According to the 2018 Point in Time Homeless Count for Kittitas County, at any given time an estimated 10 people were living on the streets, in vehicles, and in the woods in Kittitas County.

Chances are this was an undercount because the report also pointed out that the people experiencing homelessness in Kittitas County are less visible than those experiencing homelessness in urban areas.

That aligns roughly with the numbers seen each night at the cold weather shelter — an average of eight a night in 2020. The shelter sees a mix of people including people just passing through for one night.

There is a unique story behind every person and family experiencing homelessness, but the one commonality is that each person requires shelter of some sort. As a species, we’re not designed to live rough.

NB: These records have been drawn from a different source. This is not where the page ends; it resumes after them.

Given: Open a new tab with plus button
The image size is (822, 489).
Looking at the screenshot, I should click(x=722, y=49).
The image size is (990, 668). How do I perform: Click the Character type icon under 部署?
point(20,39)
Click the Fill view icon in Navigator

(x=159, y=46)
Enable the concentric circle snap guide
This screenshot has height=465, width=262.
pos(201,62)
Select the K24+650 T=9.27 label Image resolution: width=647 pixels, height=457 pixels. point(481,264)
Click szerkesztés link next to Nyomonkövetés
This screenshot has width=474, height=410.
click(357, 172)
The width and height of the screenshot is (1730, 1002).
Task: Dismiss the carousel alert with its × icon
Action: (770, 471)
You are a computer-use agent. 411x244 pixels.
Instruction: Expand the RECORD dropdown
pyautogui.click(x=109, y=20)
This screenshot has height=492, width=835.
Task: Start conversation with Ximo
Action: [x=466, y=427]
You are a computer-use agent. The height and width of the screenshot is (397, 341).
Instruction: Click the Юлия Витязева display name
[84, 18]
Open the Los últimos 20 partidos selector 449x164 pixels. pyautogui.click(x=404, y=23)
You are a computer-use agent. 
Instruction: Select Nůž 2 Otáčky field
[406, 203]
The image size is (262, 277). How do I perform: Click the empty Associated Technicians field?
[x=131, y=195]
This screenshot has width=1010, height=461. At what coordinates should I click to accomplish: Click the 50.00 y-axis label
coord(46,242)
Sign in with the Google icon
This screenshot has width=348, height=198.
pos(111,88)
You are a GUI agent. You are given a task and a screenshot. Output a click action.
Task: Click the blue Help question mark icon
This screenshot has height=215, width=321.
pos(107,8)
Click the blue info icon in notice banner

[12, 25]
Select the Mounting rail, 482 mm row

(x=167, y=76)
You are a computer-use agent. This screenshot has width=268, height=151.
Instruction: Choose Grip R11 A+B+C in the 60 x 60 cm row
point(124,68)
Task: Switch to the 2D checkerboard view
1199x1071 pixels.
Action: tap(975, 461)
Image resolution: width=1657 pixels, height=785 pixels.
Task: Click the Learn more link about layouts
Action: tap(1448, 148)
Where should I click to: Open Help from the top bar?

The hard-to-resolve question has been how to manage a population experiencing homelessness in a community. Ideological, political and philosophical arguments aside, the most cost-effective solution is to house people experiencing homelessness.

In cities where people without shelter camp out on sidewalks in front of businesses, it drives customers away, discourages workers and attracts a crime element of people who prey on those experiencing homelessness. The financial hit downtown Seattle is taking is significant.

Cities that render the lack of shelter a crime pay a premium to house a person experiencing homelessness in a jail cell.

Kittitas County’s issues with people experiencing homelessness do not compare with Seattle’s which is why the purchase of the former Nites Inn in Ellensburg to be used as a mix of affordable housing and accommodation for people experiencing homelessness makes sense.

The Nites Inn building has been vacant for several years. It is located on South Ruby Street, a block off of South Canyon Road nestled behind car lots, fast-food restaurants and assorted commercial businesses. At some point in the undefined future, it may be roughly proximate to a large housing development.

The plan is to convert it into 11 units for affordable housing and five units set aside for people experiencing homelessness. Within the context of Kittitas County, it fits the needs.

Homelessness is not an easy issue to resolve and as housing prices continue to dangerously escalate, shelter will become farther out of the financial reach of more and more people.

Where we’re at right now, the Nites Inn project makes sense. Where we’re headed overall in terms of housing prices does not make sense and if that becomes our destination, a few transformed hotel rooms will not get the job done.